WHAT IS NEEDED
Report each line of the records below that holds the word "accomplish".

Items from a data source:
▼

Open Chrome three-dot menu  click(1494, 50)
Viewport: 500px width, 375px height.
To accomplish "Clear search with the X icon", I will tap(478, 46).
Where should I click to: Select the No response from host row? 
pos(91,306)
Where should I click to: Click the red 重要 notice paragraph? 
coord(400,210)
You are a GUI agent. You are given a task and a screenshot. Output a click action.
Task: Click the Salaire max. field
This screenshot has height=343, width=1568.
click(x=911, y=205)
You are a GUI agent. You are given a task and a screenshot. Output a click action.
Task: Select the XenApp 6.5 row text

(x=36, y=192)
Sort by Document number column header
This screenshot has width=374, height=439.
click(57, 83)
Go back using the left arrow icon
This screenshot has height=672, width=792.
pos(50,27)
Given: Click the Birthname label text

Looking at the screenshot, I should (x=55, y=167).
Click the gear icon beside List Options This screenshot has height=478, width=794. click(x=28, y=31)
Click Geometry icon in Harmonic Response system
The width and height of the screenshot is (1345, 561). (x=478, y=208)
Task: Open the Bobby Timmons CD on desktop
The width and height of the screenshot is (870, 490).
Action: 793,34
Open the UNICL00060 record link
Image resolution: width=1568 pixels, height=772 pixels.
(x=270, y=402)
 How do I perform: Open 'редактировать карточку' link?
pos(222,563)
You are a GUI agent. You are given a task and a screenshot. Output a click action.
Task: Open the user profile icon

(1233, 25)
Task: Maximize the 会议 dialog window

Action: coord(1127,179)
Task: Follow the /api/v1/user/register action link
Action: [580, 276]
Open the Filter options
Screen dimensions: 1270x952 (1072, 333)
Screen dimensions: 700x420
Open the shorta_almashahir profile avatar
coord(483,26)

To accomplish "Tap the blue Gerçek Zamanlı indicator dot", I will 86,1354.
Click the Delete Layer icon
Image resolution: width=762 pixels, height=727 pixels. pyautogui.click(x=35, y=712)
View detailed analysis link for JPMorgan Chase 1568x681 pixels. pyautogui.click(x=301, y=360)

▲

RESPONSE BOX
To accomplish "Clear search with the X icon", I will tap(478, 46).
To accomplish "Tap the blue Gerçek Zamanlı indicator dot", I will 86,1354.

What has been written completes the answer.